BYLINE: Scott LaFee

News — Transcription factors (TFs) are proteins that initiate and regulate the transcription of genes, essentially turning genes on and off, boosting or repressing their activity. At last count, there were over 1,500 known TFs, but the contribution of most of the TFs to life and health is unknown.

Sanjeev S. Ranade, Ph.D., who recently joined the faculty of Sanford Burnham Prebys as an assistant professor in the Development, Aging and Regeneration program, studies how TFs specifically control the development and function of cardiac cells — and what happens when things go wrong.

In particular, he focuses on how disrupted cell-to-cell signaling caused by mutations in TFs can cause congenital heart defects or CHDs.

“My research is focused on understanding why young children are born with heart defects. What are the principles and rules that allow our hearts to develop in the first place and why do these rules get broken in some cases? This is really important because nearly 1 in 100 children are born with some form of heart defect and many of these children will suffer from heart disease at much earlier stages in life compared to the general population.”

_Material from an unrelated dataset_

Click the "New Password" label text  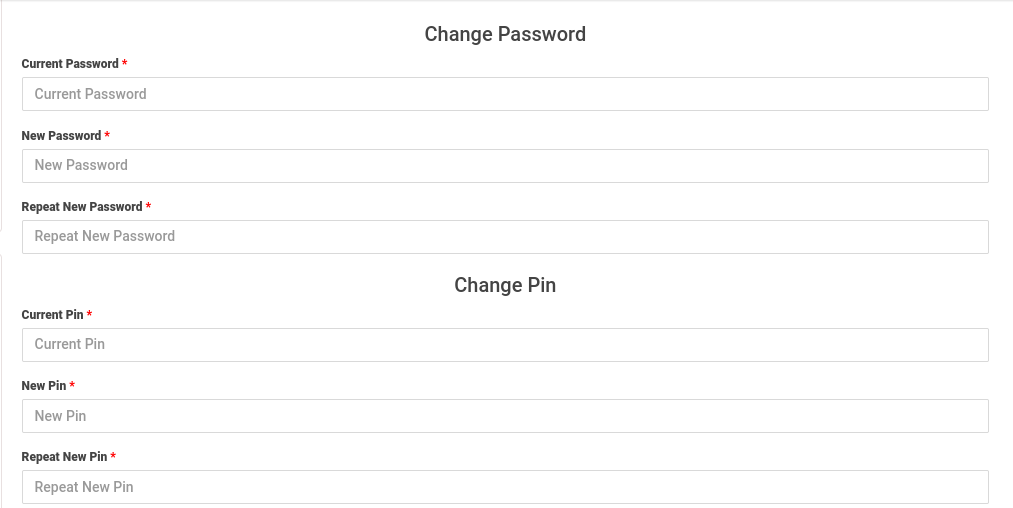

For children born with critical CHDs (CCHD), the one-year survival rate has improved over time due to improved health care, but mortality remains high. According to the Centers for Disease Control, among children without chromosomal anomalies or other birth defects, the one-year survival rate with a CCHD is 75%; approximately 69% survive to age 18.

“One of the greatest challenges in treating and diagnosing children with congenital defects is simply defining what exactly has gone wrong,” says Ranade. “We can only explain about half of these cases, and even then, often with just a surface-level understanding.

 “This means there are lots of opportunities to find new treatment approaches that can help children with heart defects in later stages of life and potentially also before they are even born. I hope that my research will find new genes underlying CHD and help us better understand how the defects occurred in the first place.”

Ranade, who comes to Sanford Burnham Prebys from Gladstone Institutes, an independent, nonprofit biomedical research organization located in San Francisco, says he became a scientist by “pure luck.”

“During my undergraduate studies (at James Madison University in Virginia), I became disinterested in the memorization-style formats of my pre-med classes and craved a setting where I could do more hands-on work. The moment I switched majors to a more research-focused biology track, I immediately found that being in a lab and running experiments unlocked a creative side of my brain.”

For his doctorate in molecular biology at Scripps Research in San Diego, Ranade studied ion channels — proteins that span cell membranes, allowing passage of ions or charged molecules  from one side of the membrane to the other. The channels serve many critical functions, including transmitting signals involved in cell-cell communications and muscle contraction.

Working as a post-doctoral fellow and staff research scientist in the lab of Deepak Srivastava, M.D. at Gladstone Institutes, Ranade looked at how genetics and cell biology were connected and how disruptions to these connections led to children with heart defects.

“The work I do now stems from this training and seeks to connect how different cells communicate and connect at various stages of heart development.”

Ranade says he moved to Sanford Burnham Prebys “because of the potential to do outstanding research and collaborate with engaging scientists, on campus and within the broader La Jolla community. Sanford Burnham Prebys has all of the resources I need to conduct my research without the massive infrastructure or bureaucracy of larger universities.

“I want to run a research group where I can ask interesting and important scientific questions while also training the next generation of scientists. I would define success as being a leader who encourages people to be creative and curious. I want my lab members to feel like they can take on risky projects but be in a protected environment.”